Many details of the final legislation, which the House and Senate are expected to take up early next week, were still being nailed down, according to a Senate source. But the agreement, also calls for doubling the estate tax exemption and will include key expensing provisions that farm groups sought to preserve and expand, lawmakers said. 

They said the agreement also would allow deduction of state and local taxes, including income and property taxes, up to $10,000, a concession to lawmakers in high-tax states that could also benefit farmers.

Senate Agriculture Chairman Pat Roberts, R-Kan., said he was confident the legislation would reduce farmers’ tax bills. 

“Under the banner of predictability and stability, I think we’ve made some good progress,” Roberts said. 

Agriculture Secretary Sonny Perdue said on his Twitter feed that the tax cuts "would make a tremendous Christmas present for Americans, including those in agriculture. Most family farms are small businesses, and they need relief to provide for their families and to reinvest in their own operations."
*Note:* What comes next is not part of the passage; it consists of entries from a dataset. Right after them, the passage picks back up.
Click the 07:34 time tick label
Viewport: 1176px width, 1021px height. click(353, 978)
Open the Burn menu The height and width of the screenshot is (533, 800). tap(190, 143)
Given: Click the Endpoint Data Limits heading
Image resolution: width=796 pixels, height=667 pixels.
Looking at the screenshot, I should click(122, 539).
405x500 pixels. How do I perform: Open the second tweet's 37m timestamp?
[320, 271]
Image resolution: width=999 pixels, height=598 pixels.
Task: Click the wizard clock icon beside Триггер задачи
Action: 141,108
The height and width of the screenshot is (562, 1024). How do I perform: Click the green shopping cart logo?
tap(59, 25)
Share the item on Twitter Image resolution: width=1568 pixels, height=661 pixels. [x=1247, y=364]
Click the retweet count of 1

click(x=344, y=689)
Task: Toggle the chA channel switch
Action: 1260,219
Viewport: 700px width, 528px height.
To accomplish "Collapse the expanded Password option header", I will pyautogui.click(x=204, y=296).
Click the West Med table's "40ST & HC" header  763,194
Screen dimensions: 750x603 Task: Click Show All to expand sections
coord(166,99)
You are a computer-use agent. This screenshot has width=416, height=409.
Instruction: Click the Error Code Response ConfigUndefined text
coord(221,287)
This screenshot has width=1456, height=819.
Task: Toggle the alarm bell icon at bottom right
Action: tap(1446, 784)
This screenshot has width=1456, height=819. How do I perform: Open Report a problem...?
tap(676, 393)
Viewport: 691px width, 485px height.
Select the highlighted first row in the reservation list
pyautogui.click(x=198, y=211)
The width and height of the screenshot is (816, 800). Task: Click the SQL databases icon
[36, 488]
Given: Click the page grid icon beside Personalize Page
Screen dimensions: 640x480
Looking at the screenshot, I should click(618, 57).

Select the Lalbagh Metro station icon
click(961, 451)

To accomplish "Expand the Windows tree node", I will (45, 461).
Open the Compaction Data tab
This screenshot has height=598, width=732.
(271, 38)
The pass-through deduction is designed to keep taxes on small businesses in line with the corporate tax rate, which would be cut from 35 percent to 21 percent under the deal, slightly higher than the 20 percent rate included in the bills passed earlier by the House and Senate. The lower corporate rate would take effect in 2018, not 2019, as was in the Senate-passed bill.

The Senate bill included a 23-percent pass-through deduction but that was lowered during negotiations between House and Senate Republicans this week.

Most farms are organized as sole proprietorships, partnerships and S corporations and taxed at individual rates, which currently range from 10 percent to 39.6 percent. 

The agreement would set a new top rate of 37 percent. Coupled with the deduction, that would create an effective top rate of 29.6 percent, said Sen. Ron Johnson, R-Wis.

“It’s not my definition of perfect, but this will still be a strong, pro-growth tax package,” said Johnson. 

Still unclear is how the 20-percent deduction would be applied to farmer cooperatives. Both the House and Senate bill would repeal the Section 199 deduction that co-ops either pass on to members or retain for internal improvements. 

A provision that Sen. John Thune, R-S.D., inserted into the Senate bill would allow co-ops to use the 20-percent deduction, but that wouldn’t fully replace the Section 199 deduction, which is applied to domestic production activities, a broader base than taxable income. Thune was seeking to increase the base to which the new deduction would apply. 

The House-passed bill would have repealed the estate tax after 2023, but the Senate only doubled the exemption, and that is the provision that will be in the final version, said Sen. John Hoeven, R-N.D.